The Red State’s Toxic Form of Law and Order
It is not surprising that protests against police brutality are being met by more police brutality. After all, the protesting is specifically against the police themselves. The police are not at the protests to maintain order but to counterprotest. They are there as a show of muscle by the currently empowered Red State.
The infamous event at Lafayette Square, where law enforcement assaulted protesters with tear gas to clear a path for a Presidential photo op, underscores this fact. Tear gas is supposed to be a last resort for riot control, not something to use unprovoked on a peaceful assembly. It is the same with rubber bullets. They are for riot control, but there have been no riots. Instead, law enforcement has been using these weapons everywhere across the United States to attack peaceful gatherings of people, the same people they ostensibly exist to serve and protect. Attacking them as if they were an enemy.
I apologize for linking to all this violent content, though by now you’ve probably seen it because it has become a staple of social media feeds. I just want to make the point of how dangerous the militarization of police forces has become to the citizens of the United States. The Red State has even gone as far as to call in the National Guard to attack people in their homes.

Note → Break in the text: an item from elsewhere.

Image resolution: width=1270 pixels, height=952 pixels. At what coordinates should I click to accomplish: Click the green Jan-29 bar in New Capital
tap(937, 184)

Why do I use the term Red State? Because it is clear that the current conflict across the United States is the Culture Wars of the previous era coming to a head in city streets. I’ve written before about these two partisan sides; the Red v. Blue narrative goes way back. And in the current conflict between protesters and police, it is likely that where you fall along this partisan divide determines what facts you believe, and how you perceive the conduct of either side.
When I first delineated the differences between the Red Zone and the Blue Zone, following the 2000 election, I identified “worst examples” on each side, meaning the most dangerous extremists.
It’s unfortunate that the worst example of the Red Zone remains a persistent problem. Police forces have been infiltrated by white supremacists, and police have actively supported white vigilantes. These elements are emboldened by the support of their “law and order” President. Even I got a tiny taste of it when, in a small Black Lives Matter vigil in my podunk Pennsylvania town, young white men speeding by in their pickup trucks yelled “Fuck you!” and “Go fuck yourselves!” out of their windows.
I’m not going to go deeply into the issue of systemic racism and how we should implement judicial reform – the heart of why the BLM movement exists – because that’s not the point of this post. The point I am making is that we are now past the era of ideological argument. We are in a struggle for power. A struggle to determine who gets to decide how law and order are implemented in this country. And we cannot let the Red State’s racist authoritarianism prevail.
That is why those of us opposed to it must continue to resist. We must show solidarity, and use what is left of our democratic institutions as best as we can to fight the Red State’s toxic form of law and order. Don’t worry about the ideological labelling, or being accused of virtue signalling or performative activism. Don’t worry about whether you are too far to the left or not far enough. It doesn’t fucking matter. What matters is that you are against the white nationalism that Trump and his minions are trying to institute.
The truth is that violence and crime have declined in the United States in the past generation, though Red State propaganda would have you believe otherwise. The young people out protesting are correct to demand better treatment at the hands of law enforcement. The massively built up police forces that protesters are facing are a legacy of a past “tough-on-crime” regime that has become obsolete. It is time to reform the police and the judicial system, for the sake of the peaceful and diverse Millennial generation. And that requires a Blue Wave to sweep away the Red State’s vile apparatus of control. So persist.